The Eagles’ tackles are stalwart defenders of the free market because they didn’t allow the Commies to get their grubby Marxist mitts on Jalen Hurts:
Squeaky clean in Week 11 pic.twitter.com/gh6BjTuy2n
— PFF (@PFF) November 19, 2024
Mailata had just come off IR and was playing his first game in a month. Johnson is 34 and has played nine of 10 games this season.
In six Mailata games, Pro Football Focus says he’s allowed seven hurries and one sack, so eight total pressures. He’s pass blocked on 220 of his 396 snaps, which is 55.5%, and committed two penalties.
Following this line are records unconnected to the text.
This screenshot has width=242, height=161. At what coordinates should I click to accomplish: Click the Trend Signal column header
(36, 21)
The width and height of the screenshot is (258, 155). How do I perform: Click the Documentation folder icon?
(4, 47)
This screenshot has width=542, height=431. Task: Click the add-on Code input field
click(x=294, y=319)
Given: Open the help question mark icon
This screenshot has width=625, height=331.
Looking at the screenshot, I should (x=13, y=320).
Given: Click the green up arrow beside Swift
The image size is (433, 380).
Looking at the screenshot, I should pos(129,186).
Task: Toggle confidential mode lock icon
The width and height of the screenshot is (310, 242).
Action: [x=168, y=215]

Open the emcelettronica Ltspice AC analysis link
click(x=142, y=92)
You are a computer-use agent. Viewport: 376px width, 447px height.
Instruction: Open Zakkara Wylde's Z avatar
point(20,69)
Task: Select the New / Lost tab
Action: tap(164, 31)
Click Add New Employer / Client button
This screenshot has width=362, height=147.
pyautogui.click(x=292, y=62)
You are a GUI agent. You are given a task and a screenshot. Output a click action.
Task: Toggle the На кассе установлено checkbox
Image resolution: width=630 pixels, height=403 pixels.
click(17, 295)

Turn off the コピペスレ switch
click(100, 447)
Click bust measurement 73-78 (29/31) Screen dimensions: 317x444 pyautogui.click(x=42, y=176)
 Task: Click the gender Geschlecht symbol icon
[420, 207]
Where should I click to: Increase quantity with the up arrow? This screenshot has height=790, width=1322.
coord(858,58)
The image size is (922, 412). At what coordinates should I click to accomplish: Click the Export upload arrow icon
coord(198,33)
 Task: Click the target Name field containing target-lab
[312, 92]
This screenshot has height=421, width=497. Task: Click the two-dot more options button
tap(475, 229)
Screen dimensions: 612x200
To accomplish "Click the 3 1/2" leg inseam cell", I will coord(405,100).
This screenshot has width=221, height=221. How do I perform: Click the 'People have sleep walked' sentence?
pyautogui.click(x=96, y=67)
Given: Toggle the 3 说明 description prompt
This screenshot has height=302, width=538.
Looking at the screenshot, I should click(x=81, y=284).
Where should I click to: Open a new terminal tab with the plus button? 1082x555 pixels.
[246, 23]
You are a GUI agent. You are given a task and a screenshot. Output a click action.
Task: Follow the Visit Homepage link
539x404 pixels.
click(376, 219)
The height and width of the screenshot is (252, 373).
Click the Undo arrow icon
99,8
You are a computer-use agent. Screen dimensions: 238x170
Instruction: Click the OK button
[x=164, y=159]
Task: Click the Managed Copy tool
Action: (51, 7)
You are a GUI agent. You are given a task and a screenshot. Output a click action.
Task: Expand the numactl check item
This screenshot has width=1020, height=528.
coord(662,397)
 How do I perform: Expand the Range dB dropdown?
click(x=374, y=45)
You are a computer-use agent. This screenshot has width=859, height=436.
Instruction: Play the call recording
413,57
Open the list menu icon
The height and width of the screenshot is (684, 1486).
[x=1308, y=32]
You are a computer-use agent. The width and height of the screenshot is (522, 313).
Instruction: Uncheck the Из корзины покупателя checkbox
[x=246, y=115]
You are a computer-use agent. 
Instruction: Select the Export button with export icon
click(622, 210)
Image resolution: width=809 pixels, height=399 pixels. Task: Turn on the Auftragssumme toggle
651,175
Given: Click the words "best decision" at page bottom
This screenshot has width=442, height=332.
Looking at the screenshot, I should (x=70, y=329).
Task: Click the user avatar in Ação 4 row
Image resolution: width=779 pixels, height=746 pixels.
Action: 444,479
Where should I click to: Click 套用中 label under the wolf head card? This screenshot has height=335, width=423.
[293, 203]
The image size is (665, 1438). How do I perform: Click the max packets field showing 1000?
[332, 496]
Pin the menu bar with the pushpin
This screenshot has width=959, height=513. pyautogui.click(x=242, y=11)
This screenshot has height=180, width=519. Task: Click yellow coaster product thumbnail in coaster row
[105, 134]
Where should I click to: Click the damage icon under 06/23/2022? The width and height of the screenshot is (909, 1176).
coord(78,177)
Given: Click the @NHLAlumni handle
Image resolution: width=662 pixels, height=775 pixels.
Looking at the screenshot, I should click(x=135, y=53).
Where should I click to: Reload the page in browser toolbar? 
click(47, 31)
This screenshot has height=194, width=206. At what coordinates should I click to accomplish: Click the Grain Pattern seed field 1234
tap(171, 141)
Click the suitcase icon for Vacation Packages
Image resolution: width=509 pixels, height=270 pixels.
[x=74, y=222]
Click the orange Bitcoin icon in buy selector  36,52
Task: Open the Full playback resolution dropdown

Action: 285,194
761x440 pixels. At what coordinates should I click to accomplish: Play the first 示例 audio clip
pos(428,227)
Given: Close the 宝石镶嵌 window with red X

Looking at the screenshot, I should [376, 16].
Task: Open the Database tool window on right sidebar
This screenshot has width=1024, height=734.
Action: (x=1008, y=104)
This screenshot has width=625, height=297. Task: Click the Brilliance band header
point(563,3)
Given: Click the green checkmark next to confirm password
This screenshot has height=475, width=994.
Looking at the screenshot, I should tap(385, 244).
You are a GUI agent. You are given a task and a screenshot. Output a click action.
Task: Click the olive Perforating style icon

Prior to this season, he had allowed 142 pressures on 2,420 pass blocking snaps, which averages out to one pressure on every 17 passing plays.
Johnson has conceded a grand total of FOUR pressures on 267 pass blocking snaps this season (one hit and three hurries), about 50% of his total snaps, and committed four penalties. For his career, he has given up 272 pressures, a combination of 32 sacks, 37 QB hits, and 207 hurries, on 5,938 pass block snaps. That’s a rate of one defender pressure per 21.8 snaps.
When you add it together, the pair have allowed 12 pressures on 487 combined pass blocking snaps in 2024. That’s one sack, 10 hurries, and one QB hit. You can adjust the data to remove screens, rollouts, and other play types where a defender likely isn’t going to get close to the quarterback, which PFF refers to as “TPS,” not the report from Office Space, but something they call “True Pass Set.” In this case, Mailata has allowed five pressures on 109 TPS opportunities and Johnson has allowed three pressures on 126 TPS opportunities. Either way you slice it, it’s elite, it just changes the ratio when you filter out some specific plays, like maybe a quick release swing pass where the ball is out of Hurts’ hands at the point where the tackles are just starting to engage.
Regardless, we already knew that the Eagles tackles were elite, but when you dig into some of the advanced statistics and add up the numbers, they’re at or near the pinnacle of offensive tackle play. Edge rushers have done very little against the Mailata/Johnson combo over the years, and Johnson himself has been one of the best right tackles in football for more than a decade now.